PROBLEM TO WORK ON.
Could you rename "screenshot" to "screen capture" throughout the material, from its start through the line containing "I will 758,368.", and give those lines back with nothing else changed?

[Records from a collection]

↓

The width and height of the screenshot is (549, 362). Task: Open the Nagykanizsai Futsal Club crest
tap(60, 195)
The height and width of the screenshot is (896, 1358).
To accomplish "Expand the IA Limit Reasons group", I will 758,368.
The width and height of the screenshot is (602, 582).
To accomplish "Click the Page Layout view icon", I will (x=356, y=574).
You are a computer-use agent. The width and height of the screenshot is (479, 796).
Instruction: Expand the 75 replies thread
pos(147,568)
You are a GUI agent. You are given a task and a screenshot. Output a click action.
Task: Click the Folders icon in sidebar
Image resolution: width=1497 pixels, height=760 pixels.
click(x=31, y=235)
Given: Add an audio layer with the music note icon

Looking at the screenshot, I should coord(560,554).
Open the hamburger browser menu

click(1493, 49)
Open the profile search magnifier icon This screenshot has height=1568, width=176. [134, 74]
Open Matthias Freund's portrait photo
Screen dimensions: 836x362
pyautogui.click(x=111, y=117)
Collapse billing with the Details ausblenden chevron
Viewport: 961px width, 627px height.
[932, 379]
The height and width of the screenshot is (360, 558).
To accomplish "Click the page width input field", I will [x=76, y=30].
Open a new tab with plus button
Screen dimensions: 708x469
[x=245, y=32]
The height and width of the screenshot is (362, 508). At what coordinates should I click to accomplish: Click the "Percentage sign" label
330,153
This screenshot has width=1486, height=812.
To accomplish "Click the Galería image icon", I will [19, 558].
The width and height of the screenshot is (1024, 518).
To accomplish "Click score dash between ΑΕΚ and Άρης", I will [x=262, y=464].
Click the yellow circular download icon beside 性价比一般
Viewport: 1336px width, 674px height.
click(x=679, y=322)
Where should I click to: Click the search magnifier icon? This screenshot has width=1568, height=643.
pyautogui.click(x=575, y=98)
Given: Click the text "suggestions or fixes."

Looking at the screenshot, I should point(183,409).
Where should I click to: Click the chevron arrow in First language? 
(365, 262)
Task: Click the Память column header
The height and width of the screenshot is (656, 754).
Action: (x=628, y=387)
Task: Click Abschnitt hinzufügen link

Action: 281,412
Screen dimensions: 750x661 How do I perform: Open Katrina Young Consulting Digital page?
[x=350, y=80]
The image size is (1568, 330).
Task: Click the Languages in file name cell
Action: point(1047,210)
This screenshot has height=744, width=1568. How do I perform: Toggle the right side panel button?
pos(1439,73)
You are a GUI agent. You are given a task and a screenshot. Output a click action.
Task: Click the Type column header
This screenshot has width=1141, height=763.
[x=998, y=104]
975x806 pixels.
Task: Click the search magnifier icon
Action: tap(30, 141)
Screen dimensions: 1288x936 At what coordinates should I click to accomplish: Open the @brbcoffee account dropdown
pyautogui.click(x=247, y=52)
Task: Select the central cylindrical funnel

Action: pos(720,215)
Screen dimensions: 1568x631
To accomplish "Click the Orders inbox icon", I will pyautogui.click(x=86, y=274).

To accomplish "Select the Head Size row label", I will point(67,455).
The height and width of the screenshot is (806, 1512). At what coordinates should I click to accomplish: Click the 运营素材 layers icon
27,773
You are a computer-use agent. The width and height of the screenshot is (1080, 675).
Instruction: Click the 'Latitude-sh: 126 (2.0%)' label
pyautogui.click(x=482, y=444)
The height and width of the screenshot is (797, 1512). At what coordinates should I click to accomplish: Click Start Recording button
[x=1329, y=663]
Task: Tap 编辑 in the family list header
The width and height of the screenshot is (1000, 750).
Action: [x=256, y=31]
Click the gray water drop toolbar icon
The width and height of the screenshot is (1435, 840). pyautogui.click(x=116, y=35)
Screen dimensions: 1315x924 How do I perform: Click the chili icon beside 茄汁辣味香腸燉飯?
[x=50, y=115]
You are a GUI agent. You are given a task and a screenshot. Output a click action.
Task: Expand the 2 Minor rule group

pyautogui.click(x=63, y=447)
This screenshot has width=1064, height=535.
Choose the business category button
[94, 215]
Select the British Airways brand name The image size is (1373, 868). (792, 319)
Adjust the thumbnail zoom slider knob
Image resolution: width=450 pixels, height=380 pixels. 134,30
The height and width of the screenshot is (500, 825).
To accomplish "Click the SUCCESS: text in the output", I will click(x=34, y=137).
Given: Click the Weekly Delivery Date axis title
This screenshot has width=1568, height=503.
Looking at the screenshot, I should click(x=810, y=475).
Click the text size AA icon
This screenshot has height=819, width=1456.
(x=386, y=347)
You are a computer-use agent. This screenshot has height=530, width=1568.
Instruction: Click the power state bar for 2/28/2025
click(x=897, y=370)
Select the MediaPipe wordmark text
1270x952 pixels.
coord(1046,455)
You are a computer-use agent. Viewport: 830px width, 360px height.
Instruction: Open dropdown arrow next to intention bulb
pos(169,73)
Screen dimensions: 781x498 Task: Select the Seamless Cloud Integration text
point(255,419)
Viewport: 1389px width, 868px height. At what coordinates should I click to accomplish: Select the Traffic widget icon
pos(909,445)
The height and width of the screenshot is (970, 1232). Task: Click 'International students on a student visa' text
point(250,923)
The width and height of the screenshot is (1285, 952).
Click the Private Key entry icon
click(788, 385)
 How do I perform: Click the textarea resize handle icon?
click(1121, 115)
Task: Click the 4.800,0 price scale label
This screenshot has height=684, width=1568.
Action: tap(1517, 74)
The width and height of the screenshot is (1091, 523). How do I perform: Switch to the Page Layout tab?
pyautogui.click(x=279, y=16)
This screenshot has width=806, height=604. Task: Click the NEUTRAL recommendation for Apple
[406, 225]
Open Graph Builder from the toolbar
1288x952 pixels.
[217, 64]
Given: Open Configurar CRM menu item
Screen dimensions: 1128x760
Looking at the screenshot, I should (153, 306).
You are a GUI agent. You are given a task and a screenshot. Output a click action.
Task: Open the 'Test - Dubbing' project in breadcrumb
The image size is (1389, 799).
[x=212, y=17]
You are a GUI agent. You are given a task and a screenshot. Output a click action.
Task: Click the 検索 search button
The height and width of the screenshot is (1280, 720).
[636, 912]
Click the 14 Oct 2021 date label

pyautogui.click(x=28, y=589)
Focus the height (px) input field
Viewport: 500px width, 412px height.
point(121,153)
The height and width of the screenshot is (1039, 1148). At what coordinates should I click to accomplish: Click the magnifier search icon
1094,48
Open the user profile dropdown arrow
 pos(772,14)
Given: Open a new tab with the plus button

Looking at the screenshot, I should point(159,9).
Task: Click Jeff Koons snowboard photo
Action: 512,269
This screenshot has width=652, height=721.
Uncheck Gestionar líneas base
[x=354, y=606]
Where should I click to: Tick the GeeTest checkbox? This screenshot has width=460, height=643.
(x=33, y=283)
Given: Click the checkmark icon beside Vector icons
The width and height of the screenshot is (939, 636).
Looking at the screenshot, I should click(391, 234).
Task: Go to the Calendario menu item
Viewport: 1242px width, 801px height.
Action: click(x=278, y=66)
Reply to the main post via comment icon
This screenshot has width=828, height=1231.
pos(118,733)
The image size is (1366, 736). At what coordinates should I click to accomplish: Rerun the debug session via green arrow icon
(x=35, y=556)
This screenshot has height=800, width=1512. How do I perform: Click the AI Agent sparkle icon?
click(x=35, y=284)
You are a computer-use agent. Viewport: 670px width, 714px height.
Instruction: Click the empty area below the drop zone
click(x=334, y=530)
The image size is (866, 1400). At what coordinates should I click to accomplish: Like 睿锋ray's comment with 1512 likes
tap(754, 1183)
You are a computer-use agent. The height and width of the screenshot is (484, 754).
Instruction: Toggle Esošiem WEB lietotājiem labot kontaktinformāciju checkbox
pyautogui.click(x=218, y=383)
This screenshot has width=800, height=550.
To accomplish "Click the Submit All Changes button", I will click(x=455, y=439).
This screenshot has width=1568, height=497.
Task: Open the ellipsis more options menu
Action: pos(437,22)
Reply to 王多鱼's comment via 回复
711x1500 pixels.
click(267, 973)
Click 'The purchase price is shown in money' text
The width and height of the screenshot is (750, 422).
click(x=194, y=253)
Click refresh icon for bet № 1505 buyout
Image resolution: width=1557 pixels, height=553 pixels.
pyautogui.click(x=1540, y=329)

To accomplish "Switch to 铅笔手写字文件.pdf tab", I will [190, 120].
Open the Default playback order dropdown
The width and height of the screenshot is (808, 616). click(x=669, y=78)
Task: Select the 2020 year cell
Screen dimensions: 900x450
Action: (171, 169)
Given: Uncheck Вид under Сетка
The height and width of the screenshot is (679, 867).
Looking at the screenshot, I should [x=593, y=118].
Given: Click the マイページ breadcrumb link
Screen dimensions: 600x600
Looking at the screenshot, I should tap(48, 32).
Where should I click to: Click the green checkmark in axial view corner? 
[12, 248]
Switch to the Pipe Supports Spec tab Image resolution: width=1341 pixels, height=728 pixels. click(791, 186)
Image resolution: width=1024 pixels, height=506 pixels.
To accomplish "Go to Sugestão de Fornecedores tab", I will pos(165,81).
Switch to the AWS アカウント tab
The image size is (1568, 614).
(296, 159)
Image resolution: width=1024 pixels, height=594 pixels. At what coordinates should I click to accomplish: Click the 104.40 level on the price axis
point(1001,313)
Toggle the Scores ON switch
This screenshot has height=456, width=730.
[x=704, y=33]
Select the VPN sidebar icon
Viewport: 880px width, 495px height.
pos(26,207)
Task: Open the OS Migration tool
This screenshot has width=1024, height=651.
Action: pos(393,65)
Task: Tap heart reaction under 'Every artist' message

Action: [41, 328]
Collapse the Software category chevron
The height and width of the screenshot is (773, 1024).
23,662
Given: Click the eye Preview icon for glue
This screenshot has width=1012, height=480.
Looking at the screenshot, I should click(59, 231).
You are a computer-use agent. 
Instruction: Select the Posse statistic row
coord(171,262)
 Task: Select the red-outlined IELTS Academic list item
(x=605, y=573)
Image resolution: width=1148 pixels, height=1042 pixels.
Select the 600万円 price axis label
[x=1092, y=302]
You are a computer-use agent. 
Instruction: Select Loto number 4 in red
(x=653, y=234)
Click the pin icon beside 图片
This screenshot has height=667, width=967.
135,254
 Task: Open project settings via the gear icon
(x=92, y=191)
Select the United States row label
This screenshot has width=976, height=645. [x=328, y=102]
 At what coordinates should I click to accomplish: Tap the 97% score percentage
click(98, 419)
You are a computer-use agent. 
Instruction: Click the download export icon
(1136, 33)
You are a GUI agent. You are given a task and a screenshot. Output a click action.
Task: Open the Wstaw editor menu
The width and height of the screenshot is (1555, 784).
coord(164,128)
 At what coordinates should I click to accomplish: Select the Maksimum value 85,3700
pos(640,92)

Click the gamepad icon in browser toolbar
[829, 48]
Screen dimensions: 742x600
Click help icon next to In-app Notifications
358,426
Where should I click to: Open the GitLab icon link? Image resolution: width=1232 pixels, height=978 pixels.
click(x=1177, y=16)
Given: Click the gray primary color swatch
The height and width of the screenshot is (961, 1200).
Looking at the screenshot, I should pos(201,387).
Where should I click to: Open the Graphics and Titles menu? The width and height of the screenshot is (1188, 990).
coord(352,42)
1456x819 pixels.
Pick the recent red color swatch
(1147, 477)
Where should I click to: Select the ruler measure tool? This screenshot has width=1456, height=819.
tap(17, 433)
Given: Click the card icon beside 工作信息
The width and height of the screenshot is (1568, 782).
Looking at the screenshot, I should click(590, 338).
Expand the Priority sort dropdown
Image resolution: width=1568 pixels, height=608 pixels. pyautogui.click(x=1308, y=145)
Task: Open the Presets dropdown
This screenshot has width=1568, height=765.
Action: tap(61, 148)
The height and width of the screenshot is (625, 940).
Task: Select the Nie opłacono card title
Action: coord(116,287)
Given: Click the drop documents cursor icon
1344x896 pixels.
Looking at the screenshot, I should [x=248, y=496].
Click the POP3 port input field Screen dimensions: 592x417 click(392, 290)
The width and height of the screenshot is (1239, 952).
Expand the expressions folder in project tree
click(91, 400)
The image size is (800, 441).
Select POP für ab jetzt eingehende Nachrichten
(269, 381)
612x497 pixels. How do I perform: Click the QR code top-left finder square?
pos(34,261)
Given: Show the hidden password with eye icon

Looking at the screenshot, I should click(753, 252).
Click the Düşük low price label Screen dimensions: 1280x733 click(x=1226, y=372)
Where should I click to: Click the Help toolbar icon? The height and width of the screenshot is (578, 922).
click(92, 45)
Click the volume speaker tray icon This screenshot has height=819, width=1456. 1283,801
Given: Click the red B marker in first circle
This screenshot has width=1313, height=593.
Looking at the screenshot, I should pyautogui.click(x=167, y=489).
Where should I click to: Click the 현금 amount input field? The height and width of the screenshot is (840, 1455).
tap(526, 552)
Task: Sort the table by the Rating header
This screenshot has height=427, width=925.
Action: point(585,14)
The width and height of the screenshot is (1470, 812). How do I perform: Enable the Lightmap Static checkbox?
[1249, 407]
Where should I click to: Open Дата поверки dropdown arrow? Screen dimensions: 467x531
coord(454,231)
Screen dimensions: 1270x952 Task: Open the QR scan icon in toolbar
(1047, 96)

↑

EXPECTED ANSWER.
The width and height of the screen capture is (549, 362). Task: Open the Nagykanizsai Futsal Club crest
tap(60, 195)
The height and width of the screen capture is (896, 1358).
To accomplish "Expand the IA Limit Reasons group", I will 758,368.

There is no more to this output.